→ Stored data:
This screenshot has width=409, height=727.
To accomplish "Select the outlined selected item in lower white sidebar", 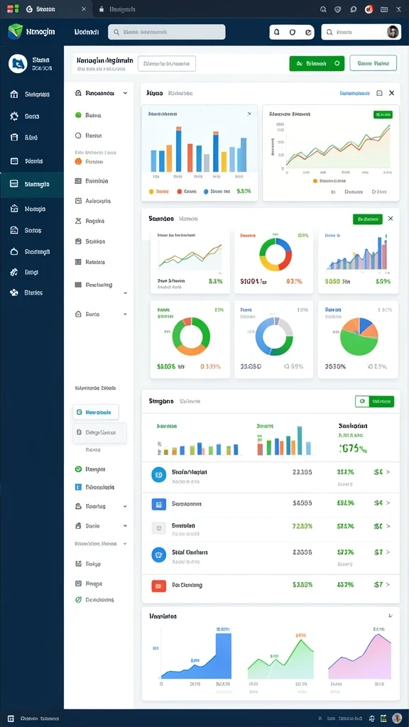I will [x=96, y=412].
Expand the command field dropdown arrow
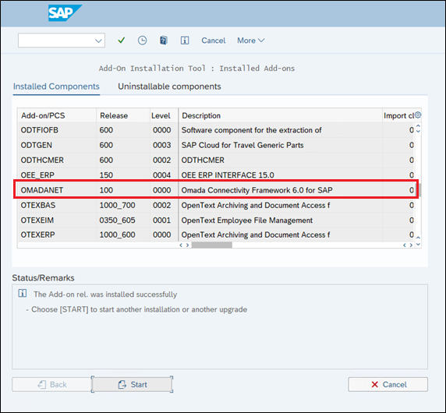This screenshot has width=446, height=413. tap(98, 41)
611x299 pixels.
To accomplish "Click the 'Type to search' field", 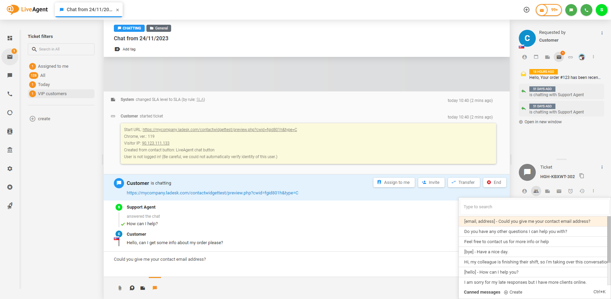I will [534, 207].
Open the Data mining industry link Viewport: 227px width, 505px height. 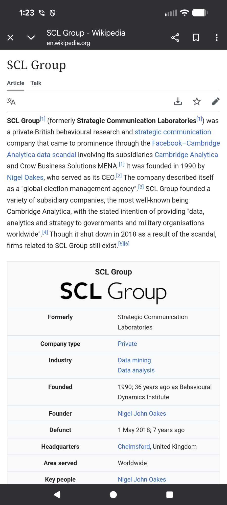tap(134, 360)
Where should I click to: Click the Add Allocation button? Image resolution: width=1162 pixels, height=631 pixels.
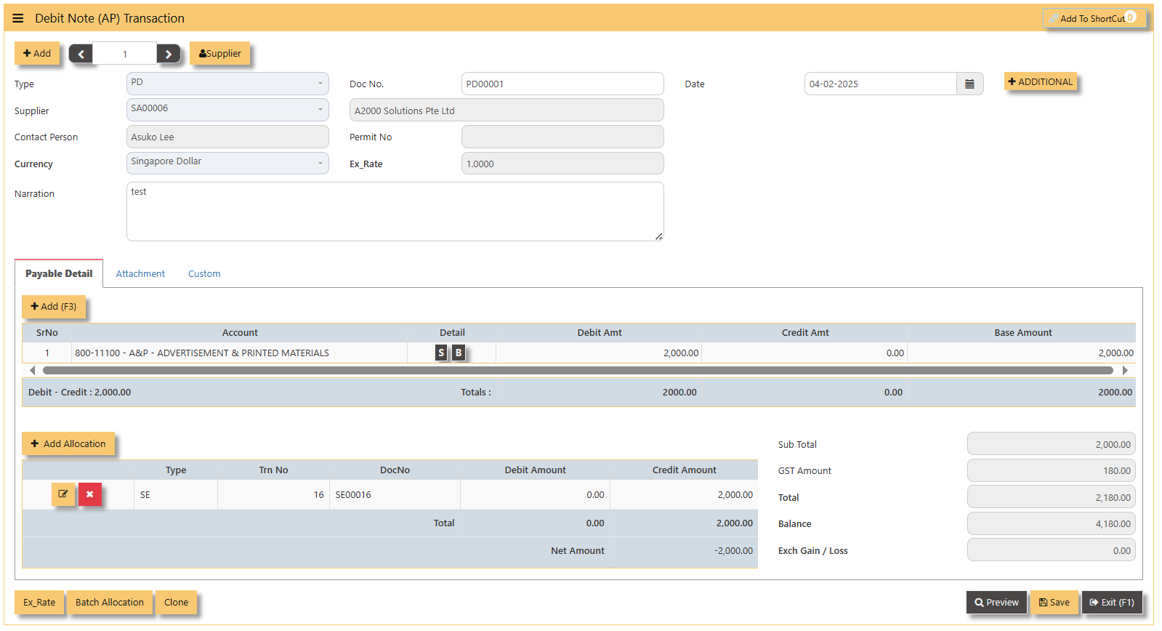click(x=68, y=443)
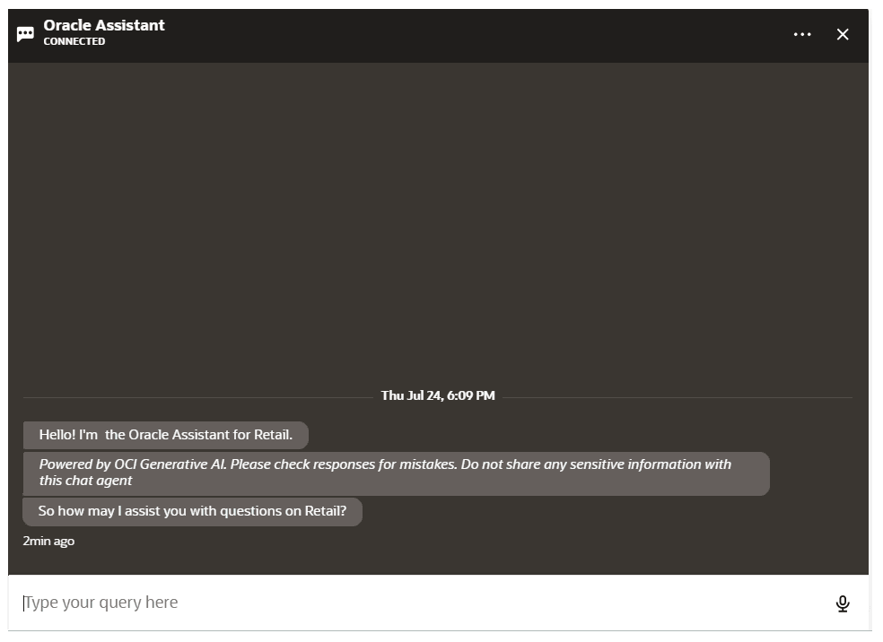Click the Oracle Assistant chat bubble icon
The width and height of the screenshot is (883, 642).
pos(25,33)
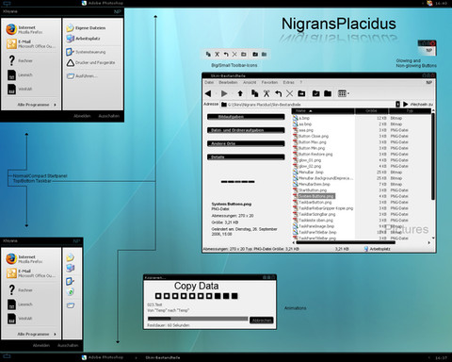Viewport: 452px width, 362px height.
Task: Open E-Mail Microsoft Office Outlook entry
Action: pos(31,44)

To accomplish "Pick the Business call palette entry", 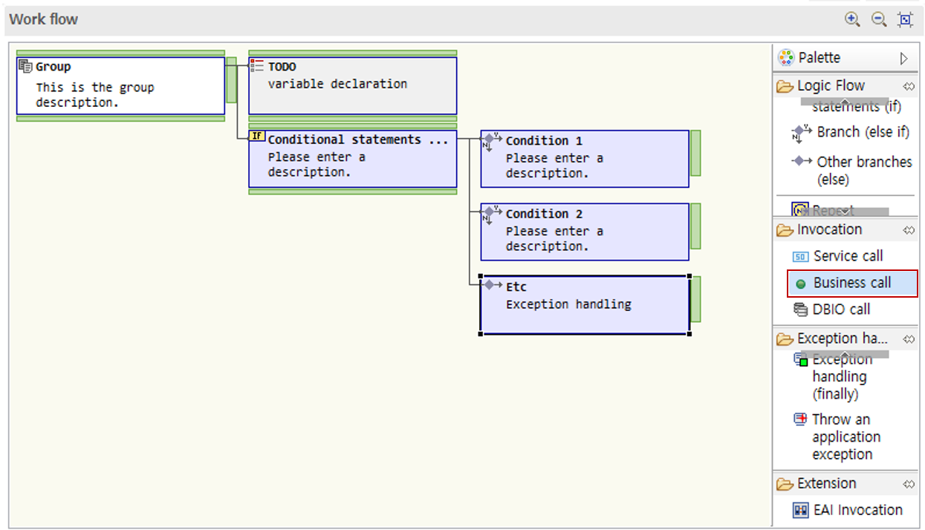I will tap(851, 283).
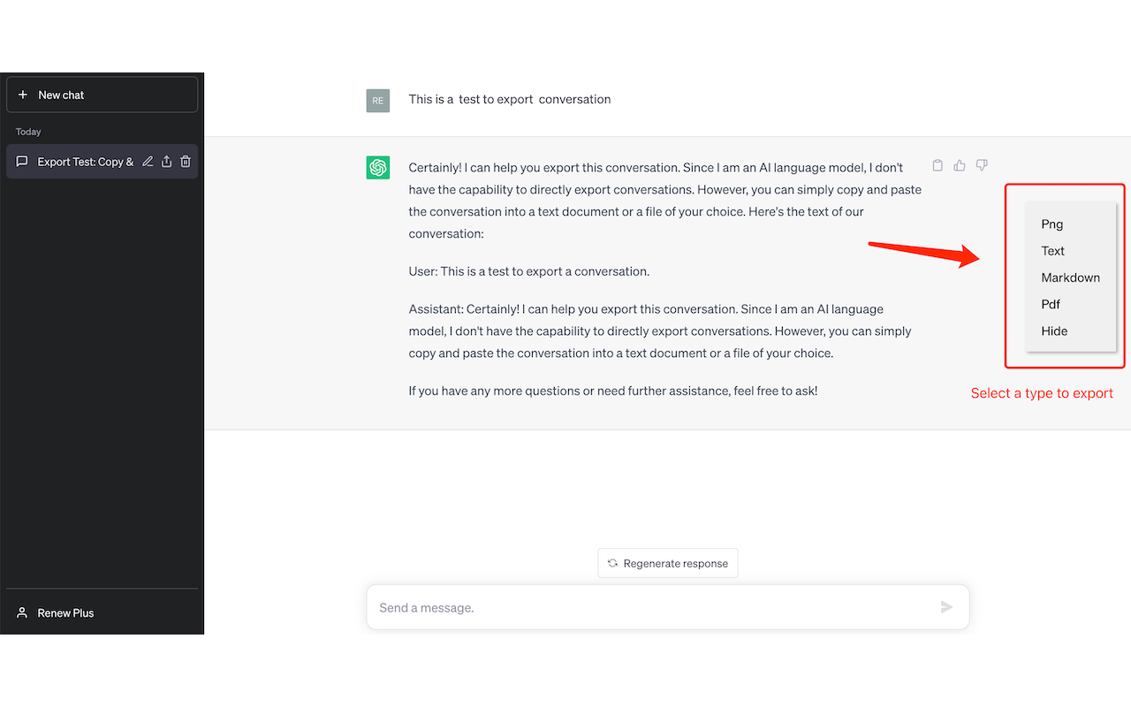The height and width of the screenshot is (707, 1131).
Task: Click the Send a message input field
Action: (649, 608)
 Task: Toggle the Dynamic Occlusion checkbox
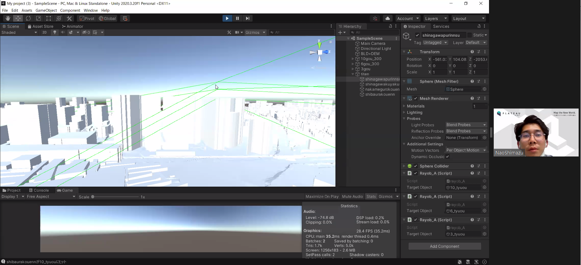click(447, 156)
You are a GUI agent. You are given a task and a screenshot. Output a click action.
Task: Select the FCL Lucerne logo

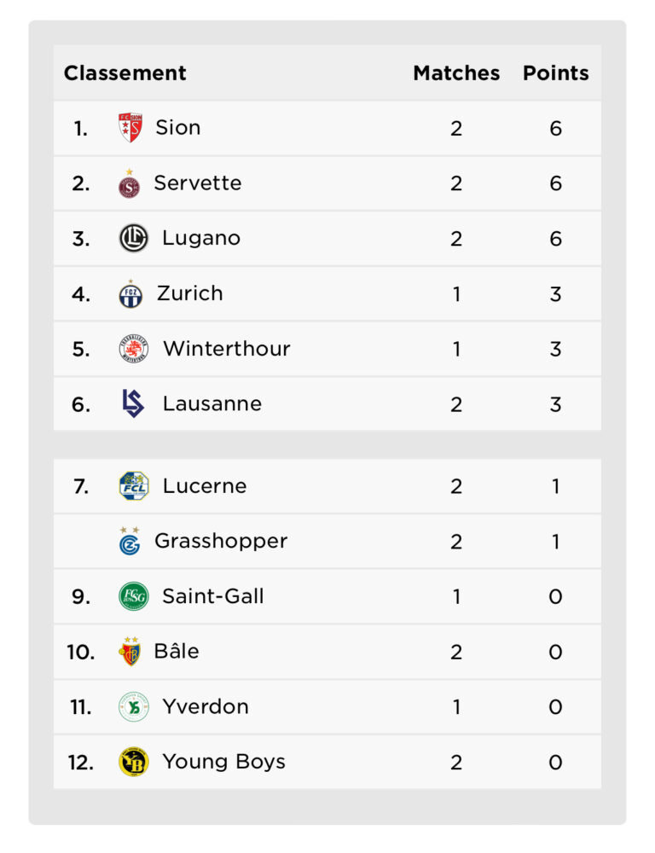tap(133, 486)
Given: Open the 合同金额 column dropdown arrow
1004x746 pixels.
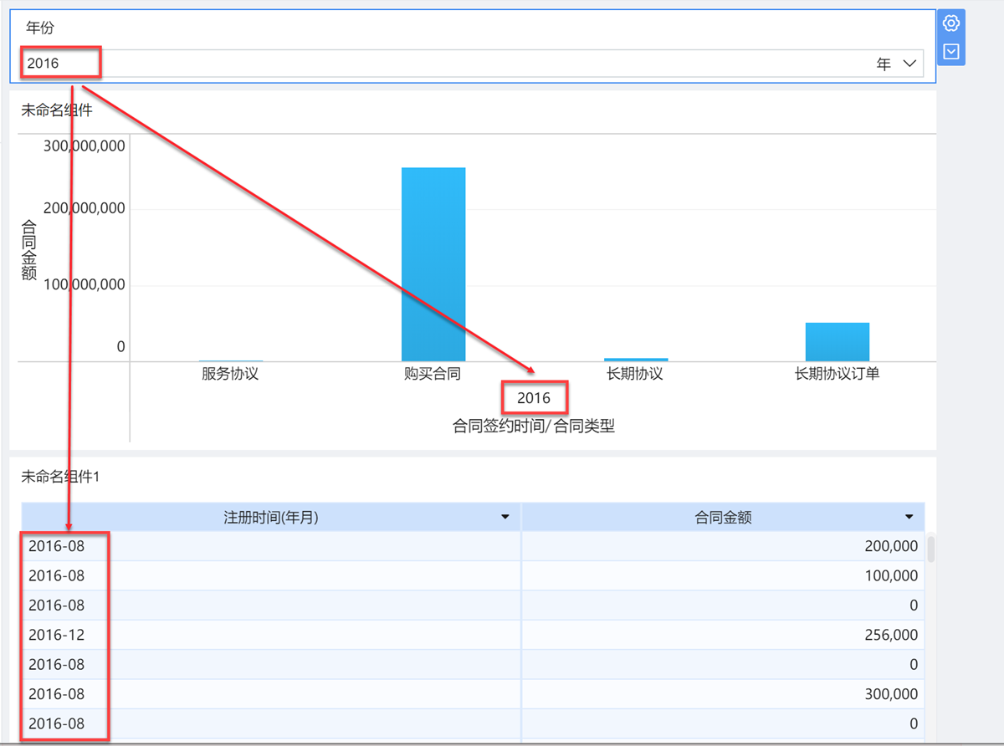Looking at the screenshot, I should 909,517.
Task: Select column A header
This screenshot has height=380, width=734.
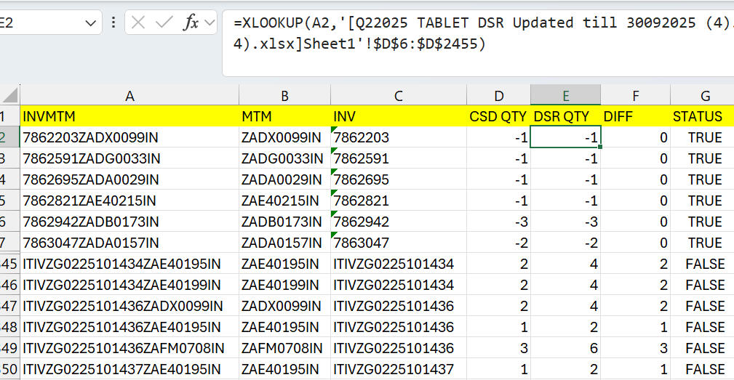Action: (x=129, y=95)
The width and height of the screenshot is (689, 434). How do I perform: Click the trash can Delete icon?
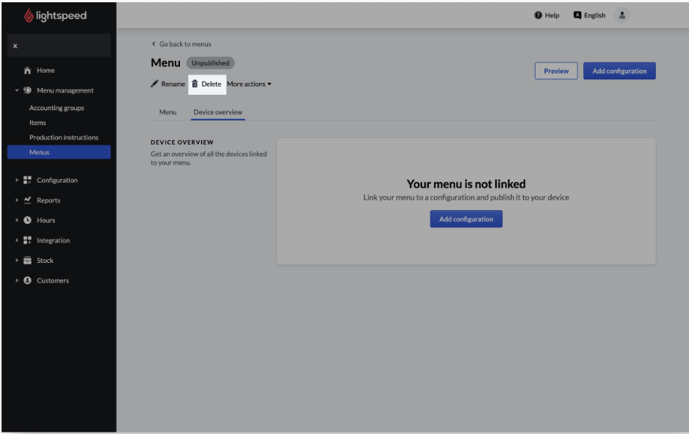[195, 84]
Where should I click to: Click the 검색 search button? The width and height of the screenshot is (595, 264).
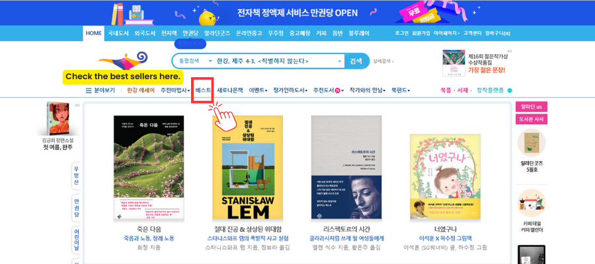click(356, 61)
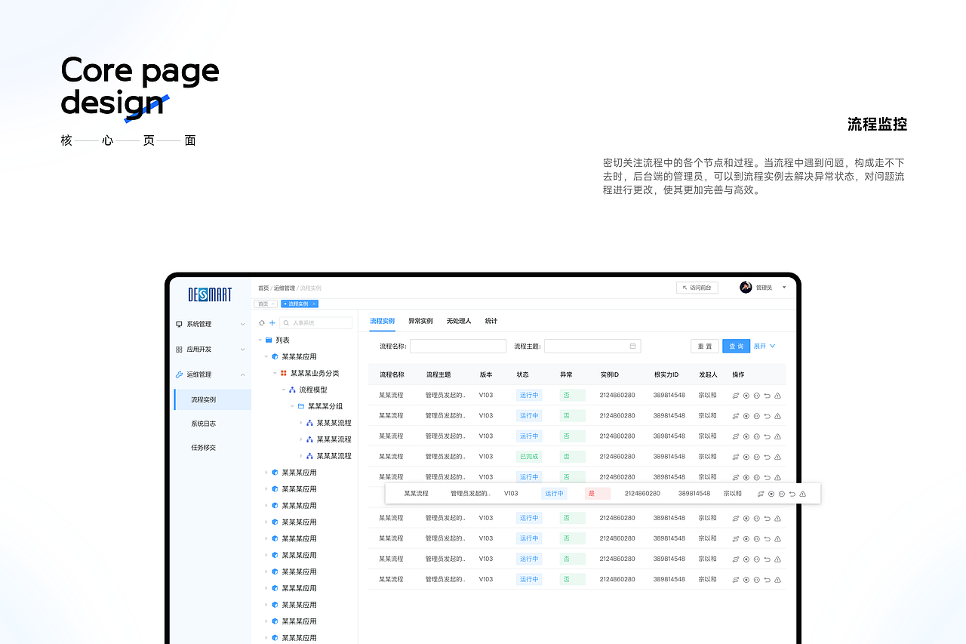Click the DESMART logo at the top left

pyautogui.click(x=211, y=294)
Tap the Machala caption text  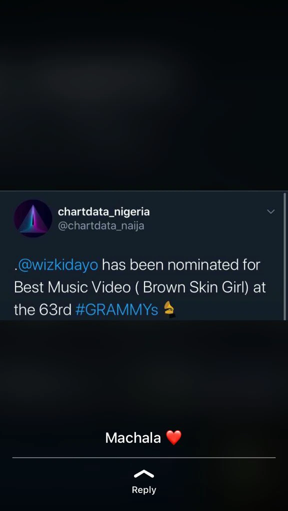(133, 438)
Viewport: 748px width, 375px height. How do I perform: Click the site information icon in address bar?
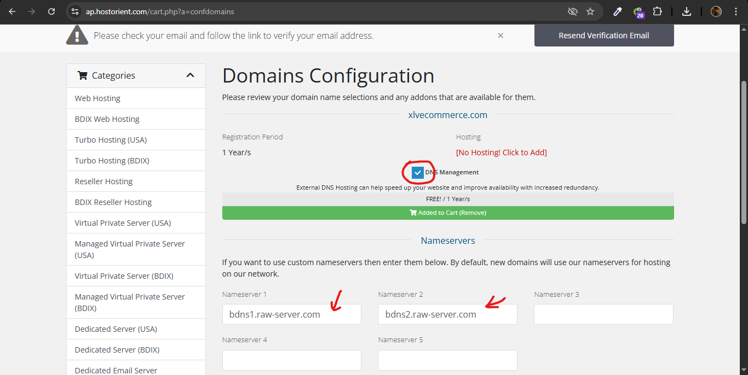(x=76, y=11)
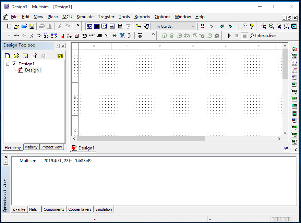
Task: Expand the component toolbar overflow chevron
Action: pyautogui.click(x=153, y=35)
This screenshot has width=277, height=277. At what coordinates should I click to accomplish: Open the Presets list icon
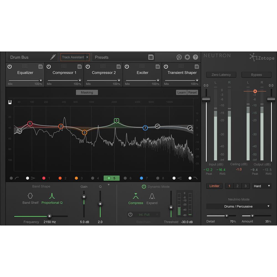pos(151,57)
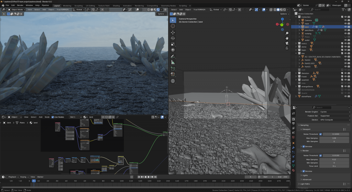Select the Rotate tool in viewport toolbar
Screen dimensions: 352x192
coord(173,38)
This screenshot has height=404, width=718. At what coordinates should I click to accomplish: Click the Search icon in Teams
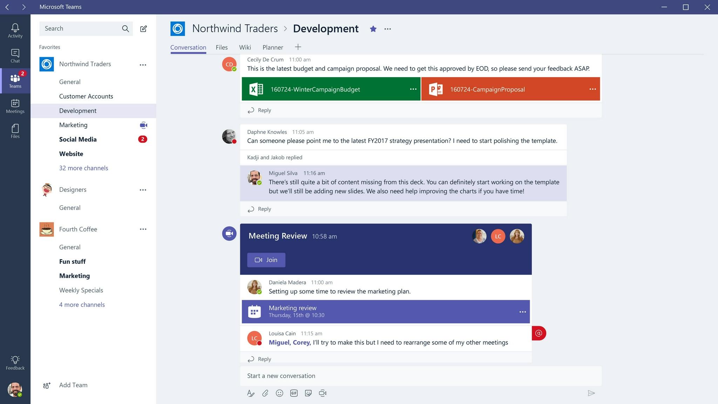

→ ASSIGNMENT: Copy nothing but the lines above that run from the one with "You are a GUI" to the one with "Task: Select column A header", ends included; pictures stay out.

→ TASK RESPONSE:
You are a GUI agent. You are given a task and a screenshot. Output a click action.
Task: Select the FCL Lucerne logo

tap(133, 486)
Given: Open the 合同金额 column dropdown arrow
1004x746 pixels.
Looking at the screenshot, I should 909,517.
Task: Select column A header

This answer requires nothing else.